Susan Blakney, [Fellow]

West Lake Conservators, Ltd.
Chief Conservator
Skaneateles, NY
Susan is a senior level paintings conservator, distinguished as Fellow in both the AIC (American Institute for Conservation of Historic and Artistic Works) and the IIC (International Institute for Conservation). She received a B.A. in Studio Art from the University of Kentucky in 1969. After six years of apprenticeship, in London England in the private studio of IIC Fellow, William Fraser Lowe with a concentration in 17th c. Old Masters. Susan returned to America in 1975, to establish her private practice in the Town of Skaneateles, New York. In 1981, she incorporated her business as West Lake Conservators, Ltd. where she continues as Chief Conservator. Susan served as a director of the AIC sub group Conservators in Private Practice for three terms of two years each, and was Vice President of the CNY Conservation Guild. After Hurricane Katrina, Susan was selected by AIC to join a volunteer team surveying cultural damage along the Mississippi Coast for one week, Nov. 4, 2005, with the AASLH (American Association of State and Local History) team 4. This began her interest in “Disaster Recovery” and after returning from Mississippi, Susan organized and hosted a workshop “Recovery of Wet Materials Following a Disaster,” presented by Barbara Moore and MJ Davis, with Gary Albright and Susan Blakney in December 2005. The workshop was attended by all staff and 18 participants nationwide.In 2007 she was selected as one of 61 volunteer conservators nationwide to be trained as rapid responders on an American Institute for Conservation’s Collections Emergency Response Team (AIC-CERT), now known as the National Heritage Responders (NHR).
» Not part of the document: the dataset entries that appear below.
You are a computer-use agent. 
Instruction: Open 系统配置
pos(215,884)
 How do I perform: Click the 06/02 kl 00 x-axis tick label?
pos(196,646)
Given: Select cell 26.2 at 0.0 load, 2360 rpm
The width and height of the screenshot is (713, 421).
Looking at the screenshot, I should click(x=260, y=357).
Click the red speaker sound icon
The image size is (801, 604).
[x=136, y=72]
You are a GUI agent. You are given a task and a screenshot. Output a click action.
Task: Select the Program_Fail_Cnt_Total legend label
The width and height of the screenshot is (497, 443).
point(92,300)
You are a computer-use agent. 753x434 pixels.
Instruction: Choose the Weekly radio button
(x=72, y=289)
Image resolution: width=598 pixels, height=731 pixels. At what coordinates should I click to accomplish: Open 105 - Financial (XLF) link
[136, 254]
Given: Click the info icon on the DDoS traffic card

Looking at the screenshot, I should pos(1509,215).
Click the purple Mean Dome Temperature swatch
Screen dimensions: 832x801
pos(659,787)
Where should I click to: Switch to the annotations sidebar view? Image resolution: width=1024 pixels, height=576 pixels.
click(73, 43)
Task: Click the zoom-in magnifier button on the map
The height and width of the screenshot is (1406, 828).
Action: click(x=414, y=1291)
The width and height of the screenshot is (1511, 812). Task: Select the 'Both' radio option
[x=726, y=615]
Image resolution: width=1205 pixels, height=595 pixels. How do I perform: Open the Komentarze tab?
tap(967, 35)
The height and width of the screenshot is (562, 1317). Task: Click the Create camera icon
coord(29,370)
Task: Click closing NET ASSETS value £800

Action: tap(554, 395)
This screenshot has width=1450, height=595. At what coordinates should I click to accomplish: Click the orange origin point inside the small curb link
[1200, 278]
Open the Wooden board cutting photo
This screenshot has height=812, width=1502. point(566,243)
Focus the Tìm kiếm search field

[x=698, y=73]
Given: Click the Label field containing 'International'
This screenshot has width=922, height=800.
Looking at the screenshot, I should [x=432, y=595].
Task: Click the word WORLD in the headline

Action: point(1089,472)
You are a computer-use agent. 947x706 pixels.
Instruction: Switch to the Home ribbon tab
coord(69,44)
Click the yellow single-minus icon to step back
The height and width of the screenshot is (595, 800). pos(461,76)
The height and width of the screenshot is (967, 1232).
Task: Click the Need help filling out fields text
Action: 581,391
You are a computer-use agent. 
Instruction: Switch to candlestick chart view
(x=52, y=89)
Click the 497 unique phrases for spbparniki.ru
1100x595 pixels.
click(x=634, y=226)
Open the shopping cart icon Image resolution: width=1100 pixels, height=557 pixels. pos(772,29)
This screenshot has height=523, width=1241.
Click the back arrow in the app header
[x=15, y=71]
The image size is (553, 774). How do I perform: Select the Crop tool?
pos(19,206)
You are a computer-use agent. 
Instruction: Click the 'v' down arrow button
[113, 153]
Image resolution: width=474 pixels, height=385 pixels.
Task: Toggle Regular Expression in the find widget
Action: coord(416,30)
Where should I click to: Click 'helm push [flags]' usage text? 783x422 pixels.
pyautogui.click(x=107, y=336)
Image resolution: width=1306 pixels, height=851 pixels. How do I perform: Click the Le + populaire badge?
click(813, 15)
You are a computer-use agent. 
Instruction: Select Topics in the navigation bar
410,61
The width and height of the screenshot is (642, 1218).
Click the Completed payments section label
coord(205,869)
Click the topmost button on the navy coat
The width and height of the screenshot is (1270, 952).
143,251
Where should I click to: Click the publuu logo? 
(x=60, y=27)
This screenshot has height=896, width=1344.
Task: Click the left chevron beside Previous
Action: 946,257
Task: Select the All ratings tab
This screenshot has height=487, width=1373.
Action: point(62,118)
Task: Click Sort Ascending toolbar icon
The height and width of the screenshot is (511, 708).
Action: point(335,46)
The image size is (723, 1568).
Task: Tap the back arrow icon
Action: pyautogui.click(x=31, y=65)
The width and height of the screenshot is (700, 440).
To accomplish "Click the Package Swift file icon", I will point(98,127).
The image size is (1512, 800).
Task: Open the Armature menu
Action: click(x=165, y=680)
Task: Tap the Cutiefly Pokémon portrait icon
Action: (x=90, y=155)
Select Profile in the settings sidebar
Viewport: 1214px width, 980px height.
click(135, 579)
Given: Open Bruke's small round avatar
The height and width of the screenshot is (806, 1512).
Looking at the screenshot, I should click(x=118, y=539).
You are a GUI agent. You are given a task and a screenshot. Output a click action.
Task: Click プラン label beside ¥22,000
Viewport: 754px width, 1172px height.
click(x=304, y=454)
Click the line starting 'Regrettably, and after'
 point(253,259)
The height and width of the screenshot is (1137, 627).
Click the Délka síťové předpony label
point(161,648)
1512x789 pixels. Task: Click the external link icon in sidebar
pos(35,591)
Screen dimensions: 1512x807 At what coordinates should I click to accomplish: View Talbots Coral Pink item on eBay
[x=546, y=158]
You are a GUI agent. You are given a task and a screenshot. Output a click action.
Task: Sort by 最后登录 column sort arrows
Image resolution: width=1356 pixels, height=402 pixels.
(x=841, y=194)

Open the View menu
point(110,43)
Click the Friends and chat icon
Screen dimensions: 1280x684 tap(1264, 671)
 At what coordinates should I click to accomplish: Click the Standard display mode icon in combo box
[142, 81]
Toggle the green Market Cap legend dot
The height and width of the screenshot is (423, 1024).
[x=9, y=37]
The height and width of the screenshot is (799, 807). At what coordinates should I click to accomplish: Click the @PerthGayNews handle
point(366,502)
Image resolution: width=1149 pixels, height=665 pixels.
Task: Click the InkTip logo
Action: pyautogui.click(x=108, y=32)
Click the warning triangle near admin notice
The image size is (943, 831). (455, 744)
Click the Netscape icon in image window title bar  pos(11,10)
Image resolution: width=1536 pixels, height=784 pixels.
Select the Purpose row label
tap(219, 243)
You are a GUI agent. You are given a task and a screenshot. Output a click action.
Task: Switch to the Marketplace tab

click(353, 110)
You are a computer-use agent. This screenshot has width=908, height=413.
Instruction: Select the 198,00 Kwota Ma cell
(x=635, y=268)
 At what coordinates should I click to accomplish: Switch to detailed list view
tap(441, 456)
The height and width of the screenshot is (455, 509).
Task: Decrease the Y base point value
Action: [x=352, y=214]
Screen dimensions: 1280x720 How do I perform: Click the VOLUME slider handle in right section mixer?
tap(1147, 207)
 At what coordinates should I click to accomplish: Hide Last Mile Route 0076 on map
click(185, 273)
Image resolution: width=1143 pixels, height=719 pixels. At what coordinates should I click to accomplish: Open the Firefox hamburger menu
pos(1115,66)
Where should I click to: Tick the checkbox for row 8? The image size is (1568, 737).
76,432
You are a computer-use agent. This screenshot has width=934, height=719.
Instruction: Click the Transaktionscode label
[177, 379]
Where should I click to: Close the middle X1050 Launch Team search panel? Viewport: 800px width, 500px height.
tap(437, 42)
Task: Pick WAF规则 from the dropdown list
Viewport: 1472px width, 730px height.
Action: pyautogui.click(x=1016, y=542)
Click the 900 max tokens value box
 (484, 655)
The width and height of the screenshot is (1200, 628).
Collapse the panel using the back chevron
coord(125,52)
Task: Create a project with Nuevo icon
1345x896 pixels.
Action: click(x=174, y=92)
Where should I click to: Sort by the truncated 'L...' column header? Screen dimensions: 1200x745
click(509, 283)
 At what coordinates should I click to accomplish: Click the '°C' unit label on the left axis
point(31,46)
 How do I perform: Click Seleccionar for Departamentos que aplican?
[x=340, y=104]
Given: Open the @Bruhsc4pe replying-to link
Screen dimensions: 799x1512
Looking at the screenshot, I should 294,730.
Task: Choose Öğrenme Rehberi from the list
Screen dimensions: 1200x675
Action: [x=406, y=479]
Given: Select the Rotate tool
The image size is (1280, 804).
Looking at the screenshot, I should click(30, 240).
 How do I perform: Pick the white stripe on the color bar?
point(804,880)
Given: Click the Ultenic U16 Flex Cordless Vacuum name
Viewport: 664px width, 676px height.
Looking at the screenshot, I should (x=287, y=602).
In 2010 she was deployed to Galveston Texas after Hurricane Ike and in 2010 she was deployed to Port Au Prince, Haiti with a team from the Smithsonian after their devastating earth quake.Susan‘s contribution to the field of conservation include organizing and hosting more than 7 professional workshops, researching and testing lining systems in the early eighties, finding, testing and introducing new support materials adopted from industry, for easel sized to oversized murals, now used in practice nation-wide by many other conservators.